[Extracted data entries]
◇ ◇ ◇

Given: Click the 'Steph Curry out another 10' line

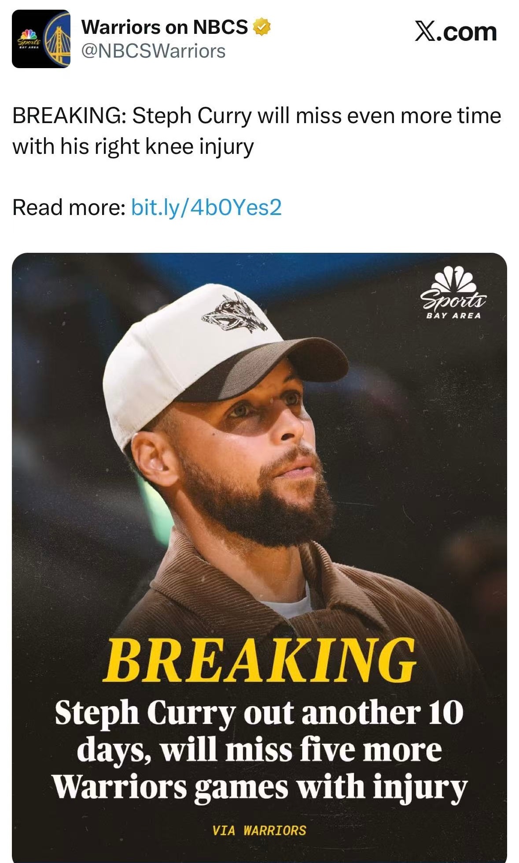Looking at the screenshot, I should [259, 713].
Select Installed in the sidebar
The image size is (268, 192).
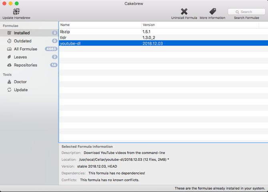pyautogui.click(x=22, y=33)
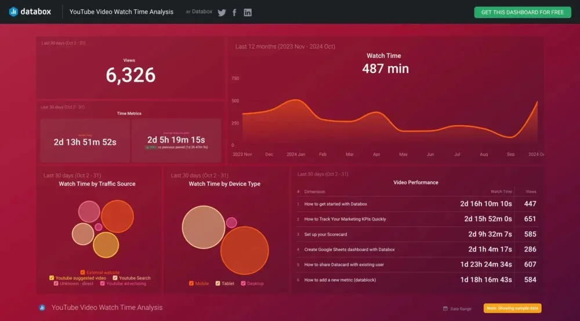
Task: Uncheck the Youtube Search legend checkbox
Action: [115, 278]
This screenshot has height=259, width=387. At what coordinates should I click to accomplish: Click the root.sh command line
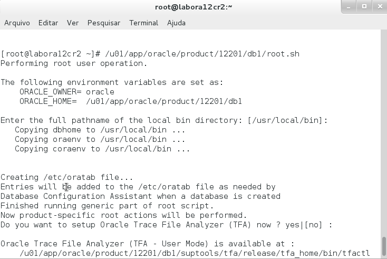click(x=150, y=54)
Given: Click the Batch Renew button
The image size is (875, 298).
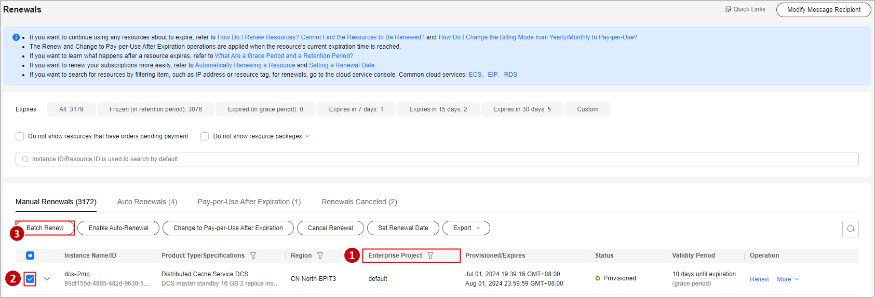Looking at the screenshot, I should pyautogui.click(x=45, y=228).
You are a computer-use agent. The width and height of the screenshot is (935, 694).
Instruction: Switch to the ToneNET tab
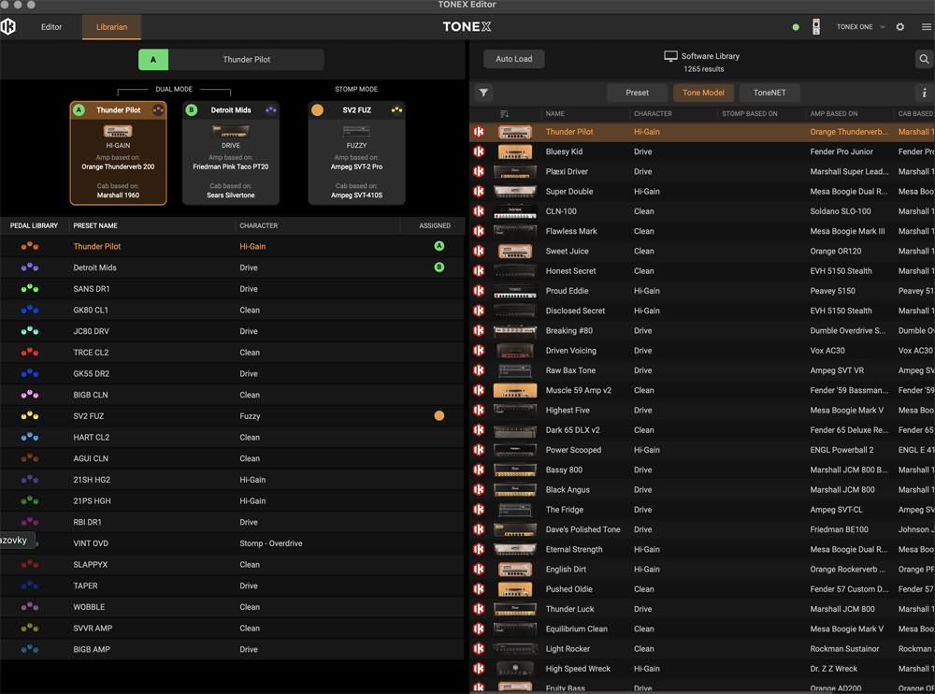tap(770, 93)
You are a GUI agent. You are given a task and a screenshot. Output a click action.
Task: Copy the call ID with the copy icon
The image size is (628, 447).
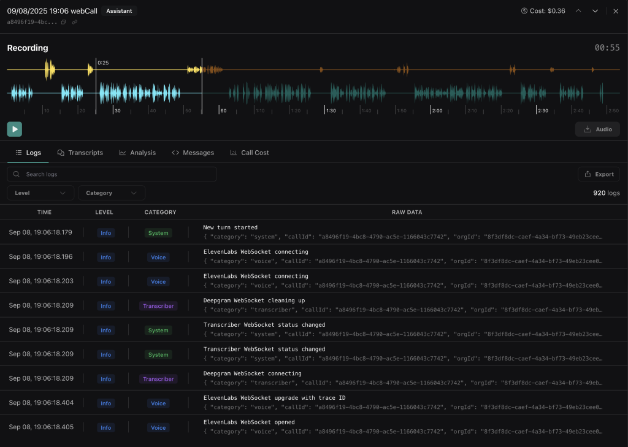click(64, 22)
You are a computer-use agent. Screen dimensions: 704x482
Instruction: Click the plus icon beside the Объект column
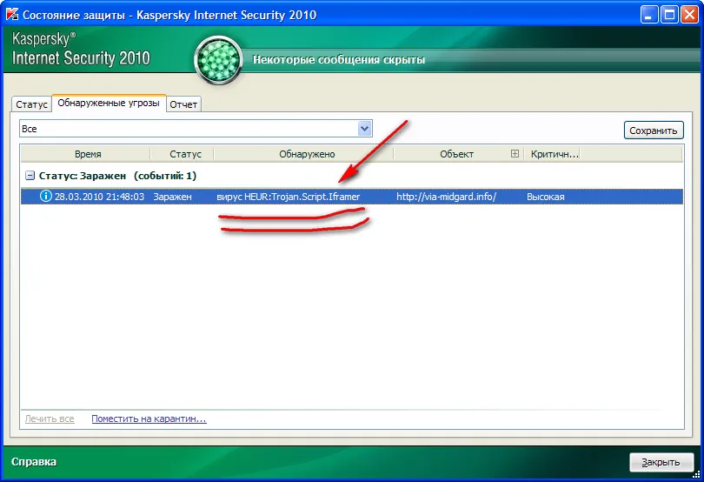[x=515, y=154]
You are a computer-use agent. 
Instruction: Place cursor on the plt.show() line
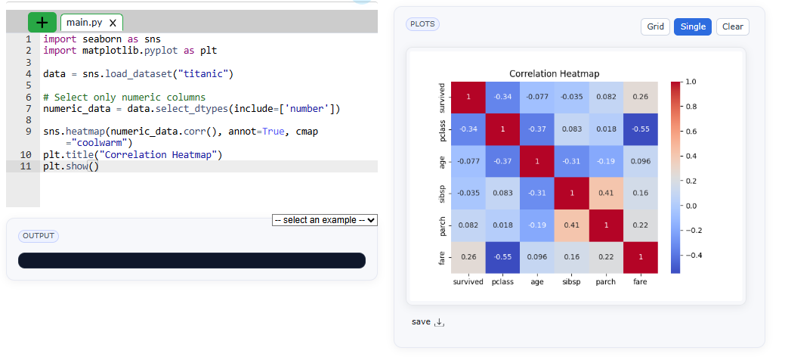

◇ ◇ ◇

#### [Aim of the task]
In the data above, find each line that uses the string "agent". Copy it.

#### [Answer area]
You are a computer-use agent. The width and height of the screenshot is (935, 694).
You are a GUI agent. You are given a task and a screenshot. Output a click action.
You are a computer-use agent. Screen dimensions: 704x482
You are a computer-use agent. 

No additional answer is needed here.